• [Work instructions]
Return the items from the line containing "Given: Select the Bọc da value" down to the line containing "point(174,57)", including both of those lines, reproducing each one verbatim.

• [Entries for locating text and elements]

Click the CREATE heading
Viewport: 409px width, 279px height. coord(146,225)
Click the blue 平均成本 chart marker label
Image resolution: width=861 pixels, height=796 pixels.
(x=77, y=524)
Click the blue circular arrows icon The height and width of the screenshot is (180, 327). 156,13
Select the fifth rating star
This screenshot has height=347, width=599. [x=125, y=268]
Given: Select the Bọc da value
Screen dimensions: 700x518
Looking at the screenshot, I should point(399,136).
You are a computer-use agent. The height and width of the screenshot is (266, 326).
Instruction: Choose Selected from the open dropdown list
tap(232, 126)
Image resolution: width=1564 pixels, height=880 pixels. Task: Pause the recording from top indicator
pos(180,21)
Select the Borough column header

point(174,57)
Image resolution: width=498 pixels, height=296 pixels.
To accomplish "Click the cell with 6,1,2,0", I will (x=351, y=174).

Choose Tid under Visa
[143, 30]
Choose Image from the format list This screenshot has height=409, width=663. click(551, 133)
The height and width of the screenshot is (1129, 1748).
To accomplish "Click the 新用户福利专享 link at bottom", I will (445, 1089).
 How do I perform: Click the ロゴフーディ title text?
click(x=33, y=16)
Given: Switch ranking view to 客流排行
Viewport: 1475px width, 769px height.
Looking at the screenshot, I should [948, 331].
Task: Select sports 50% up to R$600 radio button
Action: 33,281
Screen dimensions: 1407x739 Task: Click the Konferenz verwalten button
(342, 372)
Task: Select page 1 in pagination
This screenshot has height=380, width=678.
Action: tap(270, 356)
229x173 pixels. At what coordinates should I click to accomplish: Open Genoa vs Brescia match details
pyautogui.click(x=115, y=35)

• [Exercise answer]
Given: Select the Bọc da value
Screen dimensions: 700x518
Looking at the screenshot, I should point(399,136).
You are a computer-use agent. The height and width of the screenshot is (266, 326).
Instruction: Choose Selected from the open dropdown list
tap(232, 126)
Image resolution: width=1564 pixels, height=880 pixels. Task: Pause the recording from top indicator
pos(180,21)
Select the Borough column header

point(174,57)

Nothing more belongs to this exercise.